There are no specific spending cuts in the entire plan. The cap on discretionary spending does all the work on the deficit reduction side until the joint Congressional committee, or Catfood Commission II, kicks in. In fact, there are two pieces of additional spending in the plan. The “program integrity Initiatives” would spend money to reduce waste, fraud and abuse in disability, SSI, Medicare, Medicaid and the Children’s Health Insurance Program. That’s right, John Boehner believes that it’s worth spending money – about $1 billion – to stop fraud and eventually save money in key programs. I guess that means he’s ready to bolster the IRS!
Then there’s the additional spending on Pell grants, to the tune of $17 billion over the next three years. Eventually, this gets offset by changes to the student loan program, eliminated subsidized loans for graduate students and eliminating loan repayment incentives. I believe those were both features of the President’s budget. Still, you have increased direct spending on Pell grants in this deficit reduction package. [cont’d.]
Because the spending cap starts relatively high, the plan only reduces spending by $1 billion in Fiscal Year 2012. I know a lot of liberals are snickering at this one, but this is exactly what we should want to happen, and it provides some hope that all of these bills will be relatively benign in the near term, and just non-expansionary rather than contractionary. This will not come as a pleasant surprise to the right-wingers in the caucus, however.
Then there’s the fun with baselines. Boehner’s bill almost reaches its target, with $1.1 trillion in spending reductions from the January 2011 baseline. However, in between January and now, we had the 2011 appropriations deal, which cut spending by at least $250 billion in the ten-year budget window. So from that baseline, the cut is only $850 billion. Who leaped to Boehner’s aid on this one? None other than Jack Lew, the Director of OMB. Clearly everyone in the process wanted to use the earlier baseline to show a bigger deficit reduction number without actually doing the cutting.

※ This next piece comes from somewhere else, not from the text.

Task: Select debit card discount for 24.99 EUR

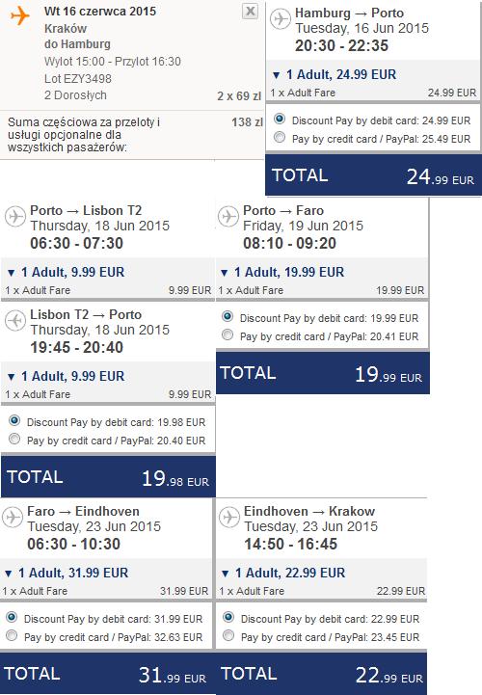Action: pos(280,119)
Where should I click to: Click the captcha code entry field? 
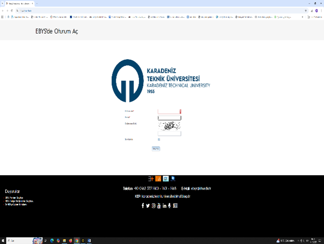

While we disagree with the approach that Speaker Boehner chose to take in this bill, there is one thing that we all still agree on, and that is the size of the problem. Both the House Republican budget proposal unveiled by Congressman Ryan on April 5 and the President’s fiscal framework that he introduced on April 13, set as our goal deficit reduction of $4 trillion. Since both of these plans were introduced before the agreement on appropriations for FY 2011, the baseline used for them did not reflect the spending cuts enacted this year in that legislation. Indeed, throughout our weeks of talks, all parties have worked off a January baseline because we all recognized that we needed to start from the same place.
That is why it would be confusing to judge the current proposal’s savings from the “adjusted March 2011 baseline” which CBO released in May.
This was a way to sneak about $250 billion in phantom cuts through, and CBO went and ruined it by naming the two separate baselines.
Clearly stung by this report, Boehner is having staffers retool the bill, to achieve that $1.2 trillion in expected savings. The measure will now likely get a Thursday vote. But the damage has already been done, in all likelihood. Boehner didn’t have a ton of trust among his caucus before this debacle, and he has even less now. The far-right conservatives just don’t feel like the spending cuts will come to pass.
But more vital for Boehner, and the country, is that his plan, even if passed into law, would trigger a debt downgrade, something seen as unavoidable at this point. Now, I maintain that S&P and the other rating agencies are really crossing the line by picking winners and losers among the legislation of a sovereign nation, but the fact remains that they favor the Reid plan. Boehner remains in denial about this, and about the prospects for his own plan. But it’s not looking deniable for much longer.